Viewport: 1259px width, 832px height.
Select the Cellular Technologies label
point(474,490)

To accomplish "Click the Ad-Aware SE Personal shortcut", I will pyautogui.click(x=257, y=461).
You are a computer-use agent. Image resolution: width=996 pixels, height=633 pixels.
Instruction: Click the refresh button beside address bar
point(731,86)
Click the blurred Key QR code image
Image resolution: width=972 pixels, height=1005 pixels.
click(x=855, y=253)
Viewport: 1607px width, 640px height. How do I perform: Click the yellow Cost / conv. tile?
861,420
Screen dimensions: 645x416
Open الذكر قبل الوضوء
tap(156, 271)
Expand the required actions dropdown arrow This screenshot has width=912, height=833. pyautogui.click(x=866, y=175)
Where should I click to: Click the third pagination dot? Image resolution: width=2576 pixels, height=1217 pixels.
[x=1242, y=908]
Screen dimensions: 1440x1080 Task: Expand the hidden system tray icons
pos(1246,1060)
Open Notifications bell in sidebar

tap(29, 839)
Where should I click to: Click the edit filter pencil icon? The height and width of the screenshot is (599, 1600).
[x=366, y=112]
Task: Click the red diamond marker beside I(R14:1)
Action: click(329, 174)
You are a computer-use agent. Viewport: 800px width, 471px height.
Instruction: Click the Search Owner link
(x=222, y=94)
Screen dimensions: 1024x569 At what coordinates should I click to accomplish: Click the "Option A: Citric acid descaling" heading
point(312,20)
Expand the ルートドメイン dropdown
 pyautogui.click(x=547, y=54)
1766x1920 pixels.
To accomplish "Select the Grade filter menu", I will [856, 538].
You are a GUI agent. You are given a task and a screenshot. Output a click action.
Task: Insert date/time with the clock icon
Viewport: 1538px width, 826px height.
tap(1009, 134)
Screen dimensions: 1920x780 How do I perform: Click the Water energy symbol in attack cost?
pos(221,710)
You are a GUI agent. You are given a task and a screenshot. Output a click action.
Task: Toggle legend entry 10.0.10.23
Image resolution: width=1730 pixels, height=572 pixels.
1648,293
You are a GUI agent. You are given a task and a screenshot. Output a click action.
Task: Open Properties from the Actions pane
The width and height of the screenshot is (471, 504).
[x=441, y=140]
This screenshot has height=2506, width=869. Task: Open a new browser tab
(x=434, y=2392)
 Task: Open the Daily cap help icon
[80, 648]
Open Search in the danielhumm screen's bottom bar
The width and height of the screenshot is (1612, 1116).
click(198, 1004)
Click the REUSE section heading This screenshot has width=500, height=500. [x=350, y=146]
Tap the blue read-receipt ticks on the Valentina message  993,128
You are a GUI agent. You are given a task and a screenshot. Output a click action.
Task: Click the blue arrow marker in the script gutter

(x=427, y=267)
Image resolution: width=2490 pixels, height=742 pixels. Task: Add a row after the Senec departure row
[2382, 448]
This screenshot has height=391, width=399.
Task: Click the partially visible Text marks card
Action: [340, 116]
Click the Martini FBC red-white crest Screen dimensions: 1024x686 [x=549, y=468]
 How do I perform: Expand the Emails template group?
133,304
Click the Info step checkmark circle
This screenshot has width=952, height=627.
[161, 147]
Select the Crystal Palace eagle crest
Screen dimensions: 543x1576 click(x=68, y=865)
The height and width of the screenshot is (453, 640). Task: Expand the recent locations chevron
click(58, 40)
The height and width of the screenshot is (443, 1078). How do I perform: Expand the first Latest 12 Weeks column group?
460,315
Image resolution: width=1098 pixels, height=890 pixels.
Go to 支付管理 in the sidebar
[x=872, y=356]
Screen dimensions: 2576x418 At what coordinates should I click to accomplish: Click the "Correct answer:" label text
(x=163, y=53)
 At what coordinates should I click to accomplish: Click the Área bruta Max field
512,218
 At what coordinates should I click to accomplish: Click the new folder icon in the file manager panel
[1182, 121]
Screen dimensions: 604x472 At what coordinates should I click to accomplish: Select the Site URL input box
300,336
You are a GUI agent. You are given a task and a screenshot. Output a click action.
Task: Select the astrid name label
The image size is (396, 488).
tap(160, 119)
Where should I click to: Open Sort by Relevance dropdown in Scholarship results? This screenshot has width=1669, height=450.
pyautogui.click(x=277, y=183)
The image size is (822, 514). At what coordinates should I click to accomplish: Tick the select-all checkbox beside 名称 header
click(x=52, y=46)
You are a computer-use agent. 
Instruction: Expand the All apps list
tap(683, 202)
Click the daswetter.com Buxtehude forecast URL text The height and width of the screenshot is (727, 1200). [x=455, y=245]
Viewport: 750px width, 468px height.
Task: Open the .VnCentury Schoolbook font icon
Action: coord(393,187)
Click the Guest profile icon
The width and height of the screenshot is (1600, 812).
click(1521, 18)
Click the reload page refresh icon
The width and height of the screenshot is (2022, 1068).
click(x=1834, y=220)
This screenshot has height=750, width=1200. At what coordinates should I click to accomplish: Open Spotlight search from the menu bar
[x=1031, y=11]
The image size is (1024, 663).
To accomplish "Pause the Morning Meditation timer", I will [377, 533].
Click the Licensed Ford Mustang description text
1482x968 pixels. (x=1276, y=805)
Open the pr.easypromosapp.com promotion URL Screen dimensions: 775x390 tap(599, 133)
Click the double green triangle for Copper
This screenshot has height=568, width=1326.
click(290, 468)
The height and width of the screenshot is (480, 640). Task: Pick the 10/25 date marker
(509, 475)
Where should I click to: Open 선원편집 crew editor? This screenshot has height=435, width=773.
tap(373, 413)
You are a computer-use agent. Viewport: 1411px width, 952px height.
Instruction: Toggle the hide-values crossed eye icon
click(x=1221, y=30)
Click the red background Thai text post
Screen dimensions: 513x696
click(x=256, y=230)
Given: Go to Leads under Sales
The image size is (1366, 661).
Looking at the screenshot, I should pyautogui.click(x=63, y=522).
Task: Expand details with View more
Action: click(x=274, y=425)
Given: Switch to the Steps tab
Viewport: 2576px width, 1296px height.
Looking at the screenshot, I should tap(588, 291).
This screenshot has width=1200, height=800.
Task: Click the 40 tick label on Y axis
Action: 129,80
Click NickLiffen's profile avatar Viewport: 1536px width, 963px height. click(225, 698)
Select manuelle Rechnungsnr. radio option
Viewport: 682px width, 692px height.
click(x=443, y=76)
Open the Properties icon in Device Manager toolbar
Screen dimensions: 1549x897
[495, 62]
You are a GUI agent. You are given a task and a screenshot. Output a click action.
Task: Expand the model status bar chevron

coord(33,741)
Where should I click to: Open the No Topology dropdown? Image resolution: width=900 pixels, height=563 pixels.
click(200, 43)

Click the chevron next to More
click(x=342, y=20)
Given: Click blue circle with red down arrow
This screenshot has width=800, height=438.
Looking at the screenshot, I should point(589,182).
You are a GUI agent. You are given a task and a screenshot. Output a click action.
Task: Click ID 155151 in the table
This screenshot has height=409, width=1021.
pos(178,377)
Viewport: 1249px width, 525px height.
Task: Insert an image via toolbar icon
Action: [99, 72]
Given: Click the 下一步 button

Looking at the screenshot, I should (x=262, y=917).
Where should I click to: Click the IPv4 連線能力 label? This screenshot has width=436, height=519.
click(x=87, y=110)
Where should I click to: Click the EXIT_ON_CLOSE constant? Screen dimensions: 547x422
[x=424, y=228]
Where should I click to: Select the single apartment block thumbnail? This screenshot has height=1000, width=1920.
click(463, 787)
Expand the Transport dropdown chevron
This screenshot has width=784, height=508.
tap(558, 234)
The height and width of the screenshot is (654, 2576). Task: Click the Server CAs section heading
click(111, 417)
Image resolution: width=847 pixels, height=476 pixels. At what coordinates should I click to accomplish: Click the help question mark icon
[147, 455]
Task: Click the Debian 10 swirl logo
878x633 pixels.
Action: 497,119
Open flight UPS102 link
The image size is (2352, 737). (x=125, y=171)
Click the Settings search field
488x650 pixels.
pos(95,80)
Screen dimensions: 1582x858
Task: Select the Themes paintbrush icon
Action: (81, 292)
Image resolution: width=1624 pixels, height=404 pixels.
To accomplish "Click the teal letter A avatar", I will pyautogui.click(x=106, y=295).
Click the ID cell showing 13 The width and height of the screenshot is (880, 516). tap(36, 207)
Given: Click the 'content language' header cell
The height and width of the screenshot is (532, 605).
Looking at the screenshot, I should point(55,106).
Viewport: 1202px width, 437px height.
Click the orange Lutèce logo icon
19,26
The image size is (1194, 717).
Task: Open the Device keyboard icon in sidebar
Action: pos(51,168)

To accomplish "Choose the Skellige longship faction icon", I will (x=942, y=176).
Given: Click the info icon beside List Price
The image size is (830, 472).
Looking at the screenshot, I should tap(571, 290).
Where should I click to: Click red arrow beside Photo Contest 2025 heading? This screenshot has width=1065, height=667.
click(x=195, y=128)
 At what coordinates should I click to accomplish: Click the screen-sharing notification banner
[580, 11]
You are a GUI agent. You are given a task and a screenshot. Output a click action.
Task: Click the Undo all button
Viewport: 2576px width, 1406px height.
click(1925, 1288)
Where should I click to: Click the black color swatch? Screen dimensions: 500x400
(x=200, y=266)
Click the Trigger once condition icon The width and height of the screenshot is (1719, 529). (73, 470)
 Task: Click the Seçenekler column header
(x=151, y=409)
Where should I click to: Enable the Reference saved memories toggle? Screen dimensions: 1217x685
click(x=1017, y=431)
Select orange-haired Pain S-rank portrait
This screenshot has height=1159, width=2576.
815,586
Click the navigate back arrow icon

-- Work required --
In the lines above, find the word "computer" and copy each line that contains it.

-- Answer area --
You are a computer-use agent. Image resolution: width=996 pixels, height=633 pixels.
You are a computer-use agent. Viewport: 800px width, 471px height.
You are a computer-use agent. 
You are a computer-use agent. Viewport: 1411px width, 952px height.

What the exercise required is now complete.